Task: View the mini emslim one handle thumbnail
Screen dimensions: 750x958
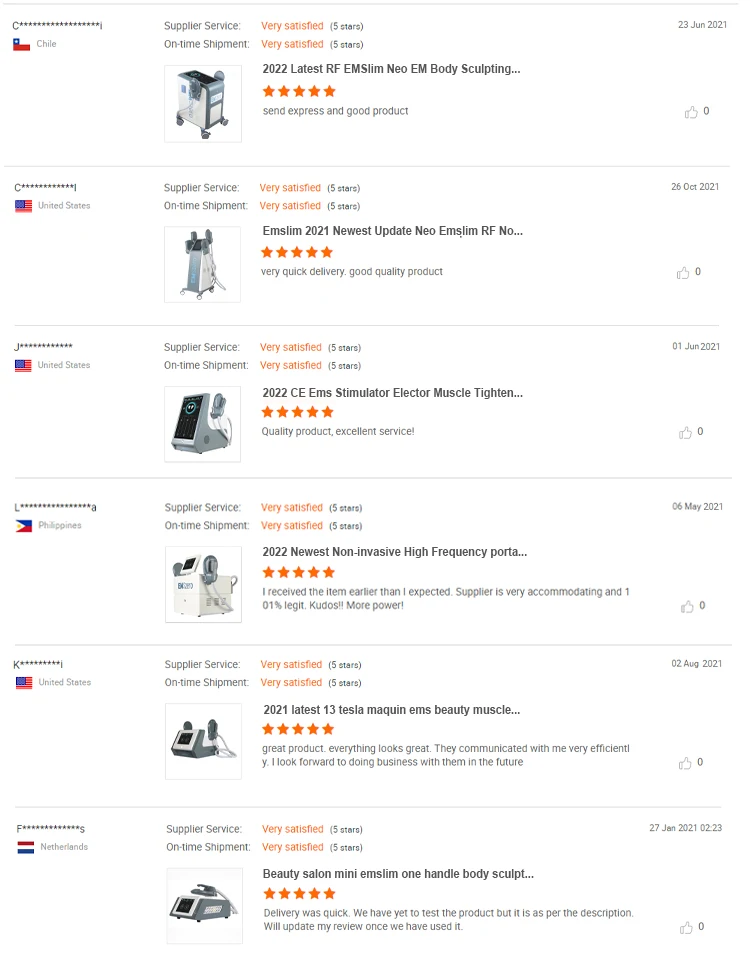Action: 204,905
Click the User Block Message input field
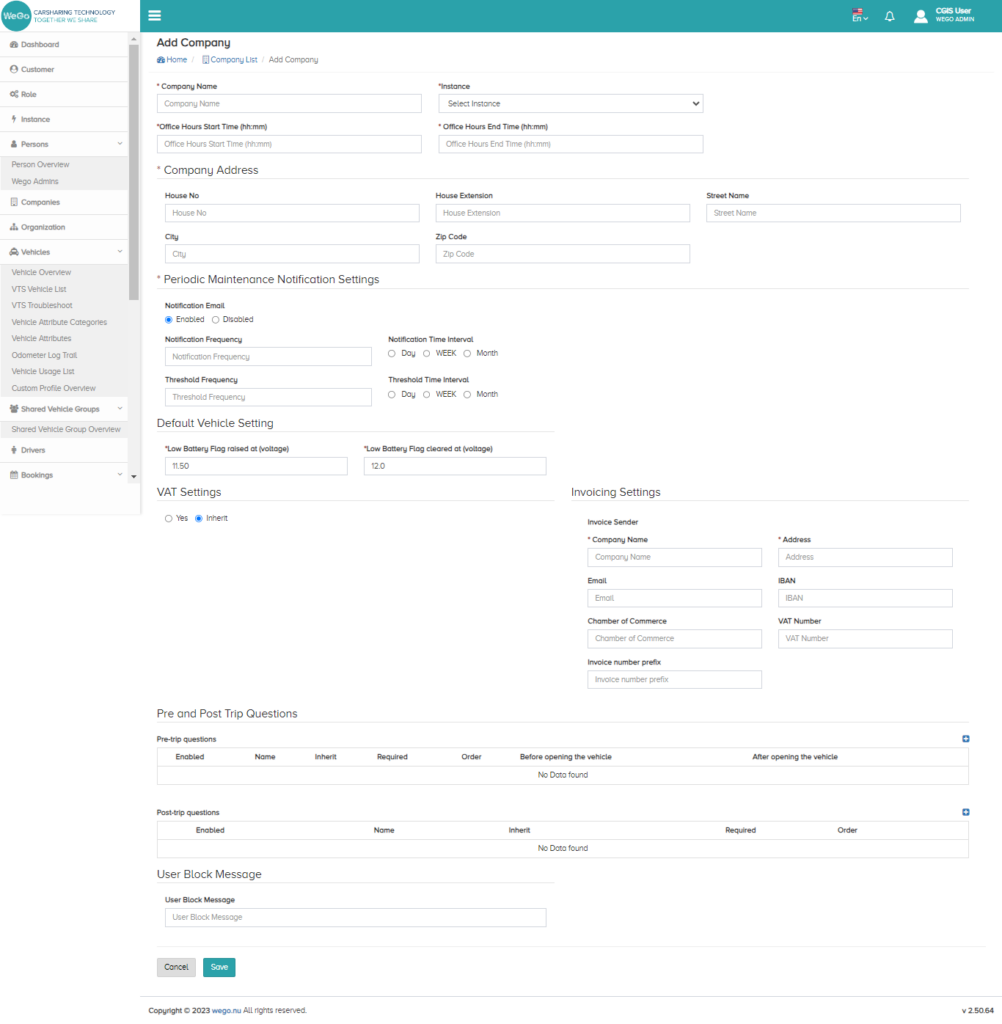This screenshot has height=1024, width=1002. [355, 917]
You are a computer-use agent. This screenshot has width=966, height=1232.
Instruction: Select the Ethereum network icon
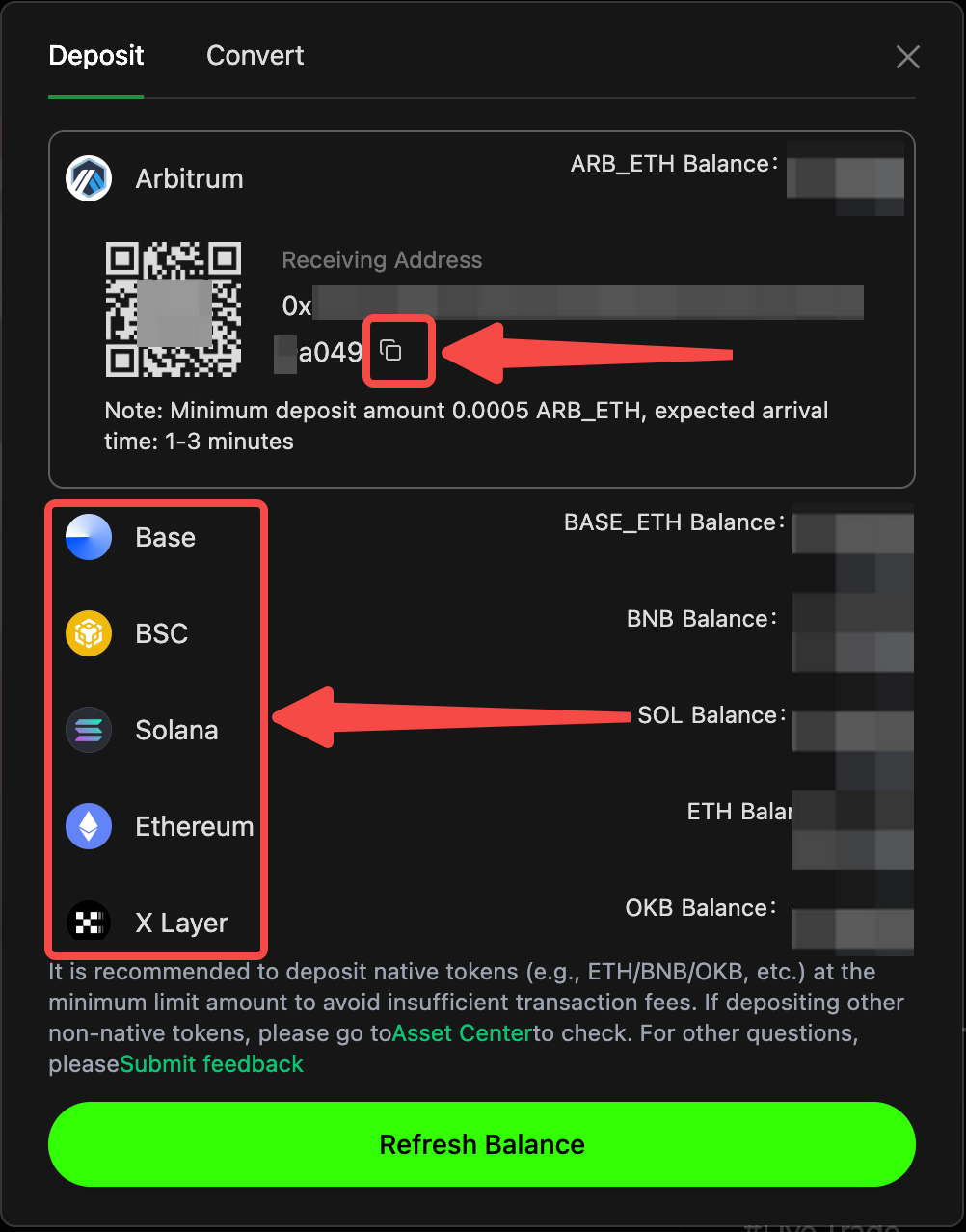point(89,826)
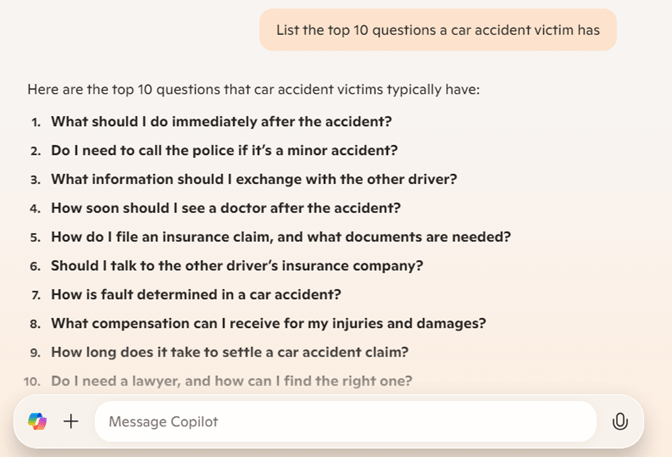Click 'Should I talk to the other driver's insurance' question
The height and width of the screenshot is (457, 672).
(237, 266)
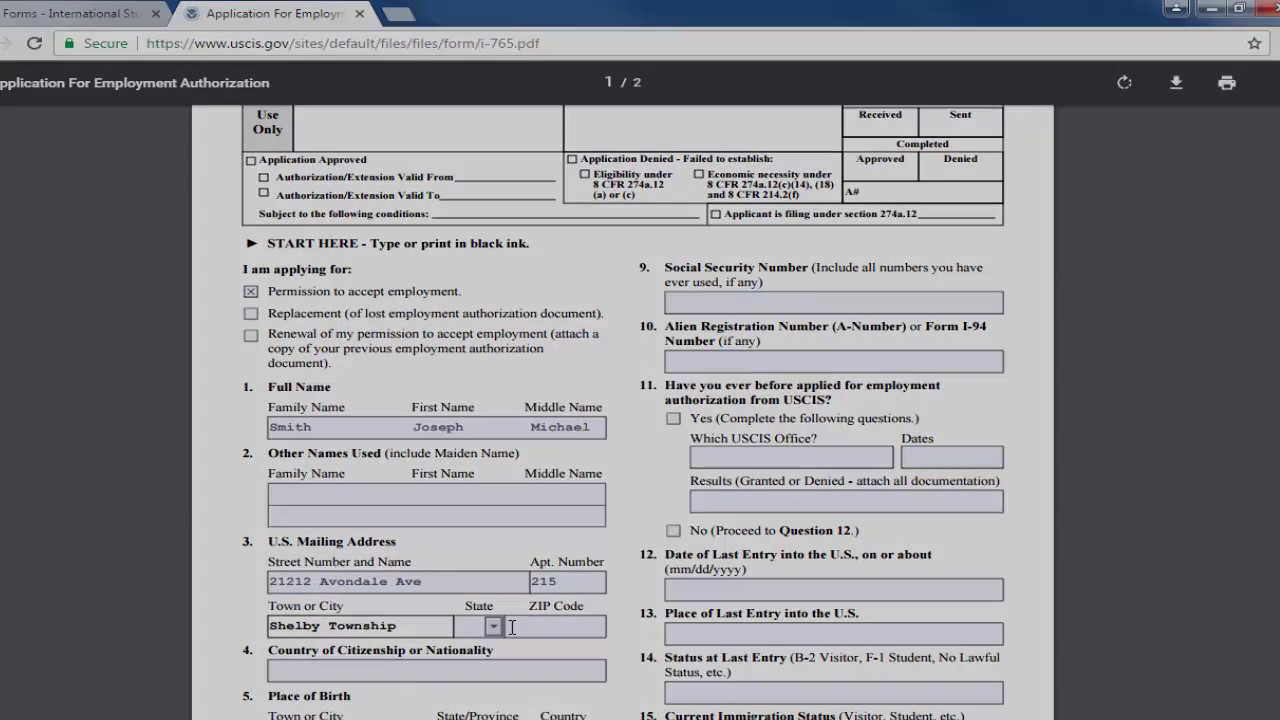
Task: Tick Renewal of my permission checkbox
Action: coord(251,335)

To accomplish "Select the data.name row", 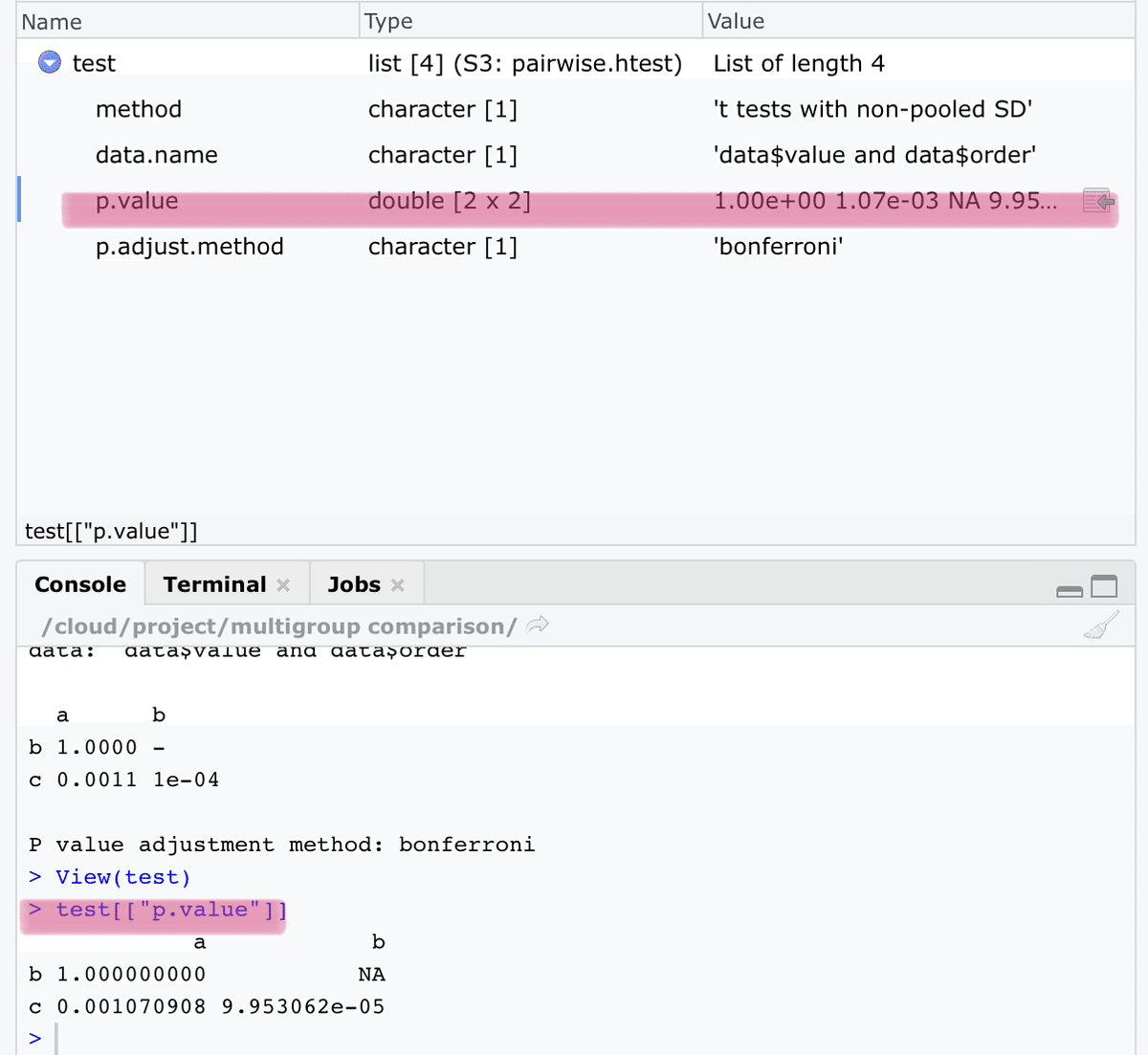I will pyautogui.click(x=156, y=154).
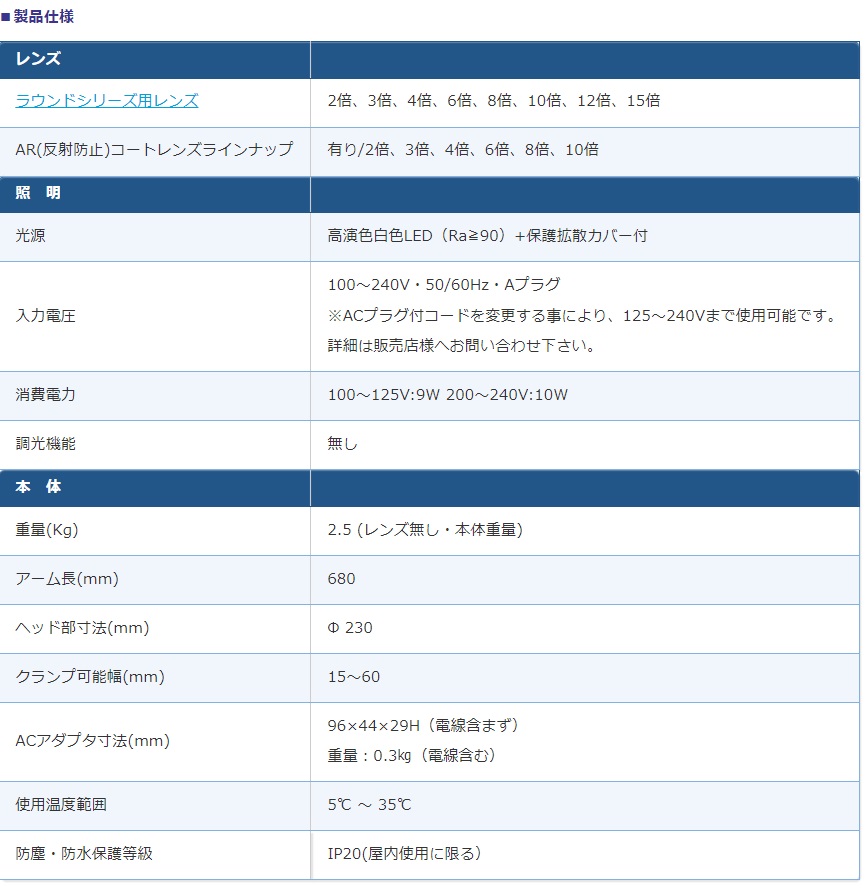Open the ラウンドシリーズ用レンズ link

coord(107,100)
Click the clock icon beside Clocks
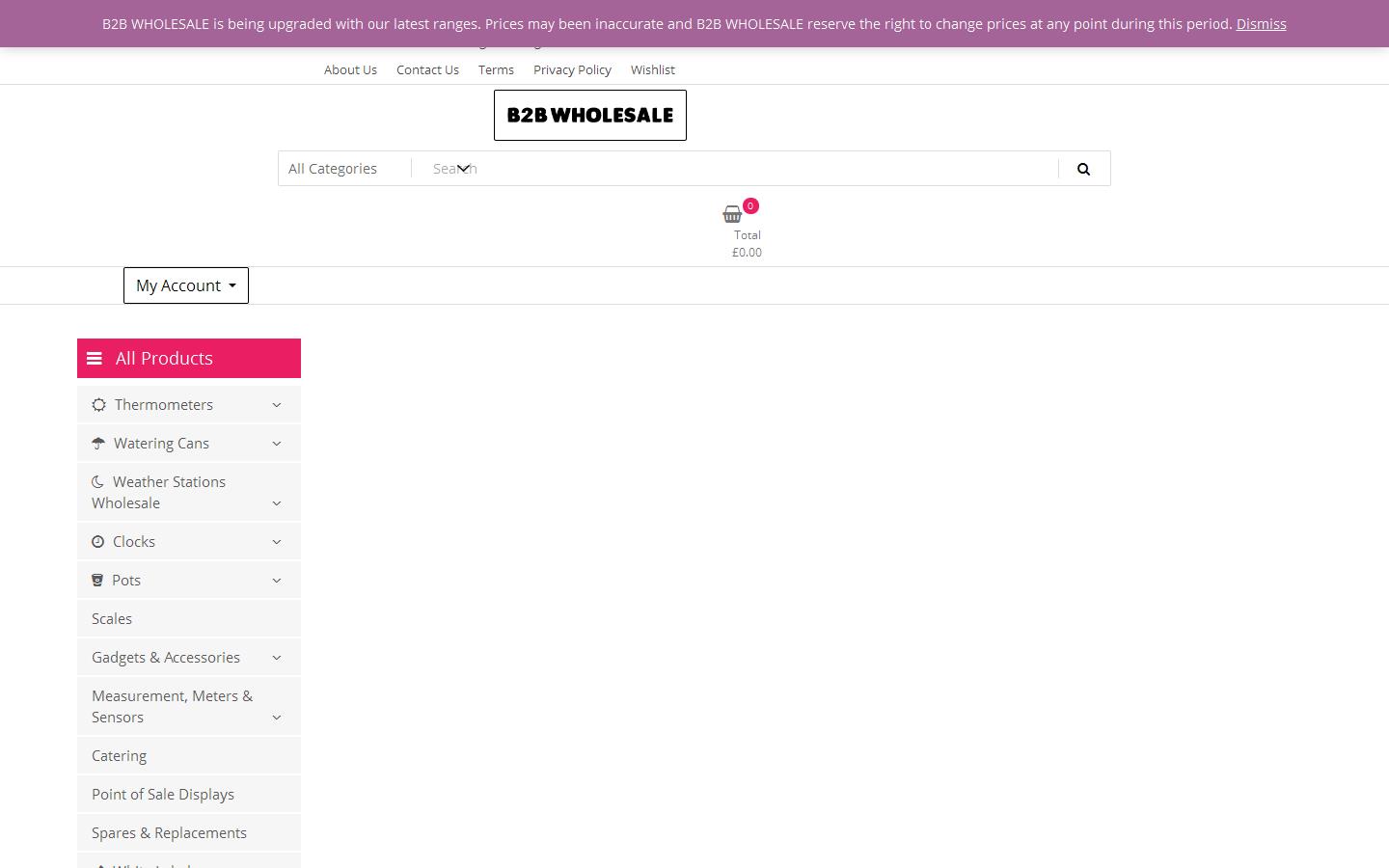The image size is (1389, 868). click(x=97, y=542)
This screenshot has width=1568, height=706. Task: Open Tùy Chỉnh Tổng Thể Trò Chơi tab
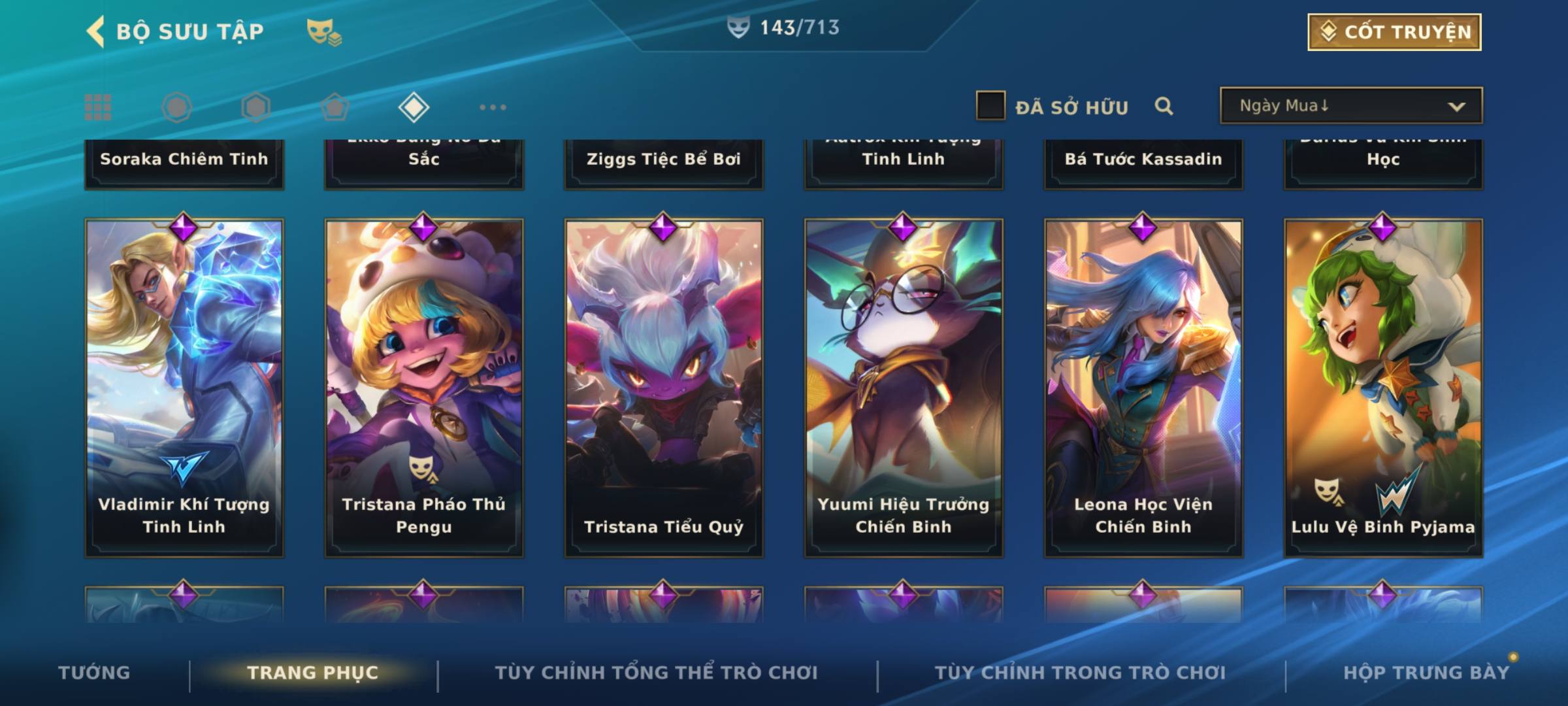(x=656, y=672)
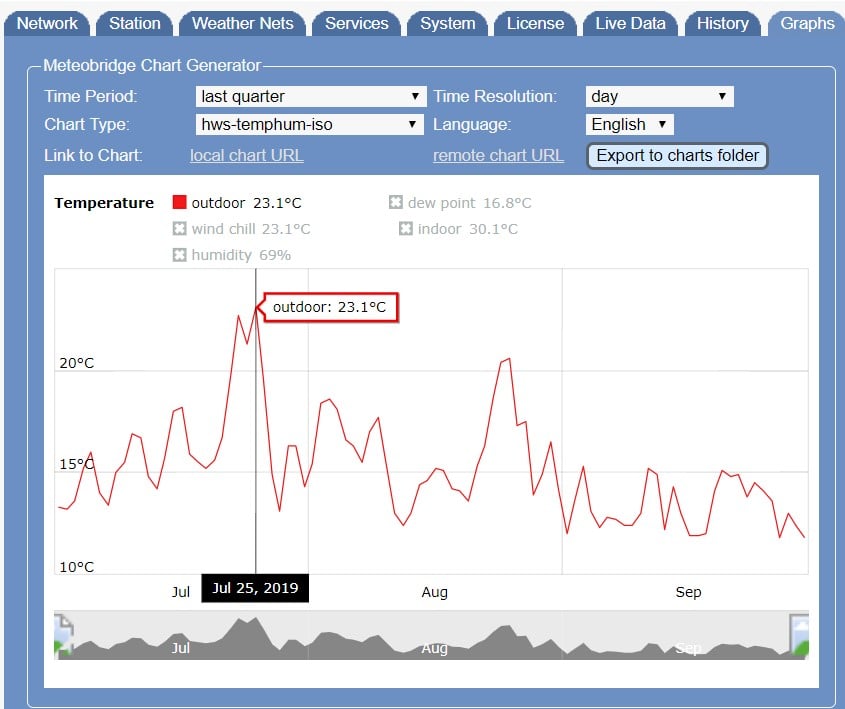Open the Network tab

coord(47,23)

# [Task prompt]
What is needed is a word-for-word copy of the lines from the start of the data to the line with "You are a computer-use", inclusive, with no pictures in it.

# [Your response]
Task: View the mini emslim one handle thumbnail
Screen dimensions: 750x958
Action: 204,905
Click the User Block Message input field
This screenshot has height=1024, width=1002. [355, 917]
You are a computer-use agent. This screenshot has width=966, height=1232.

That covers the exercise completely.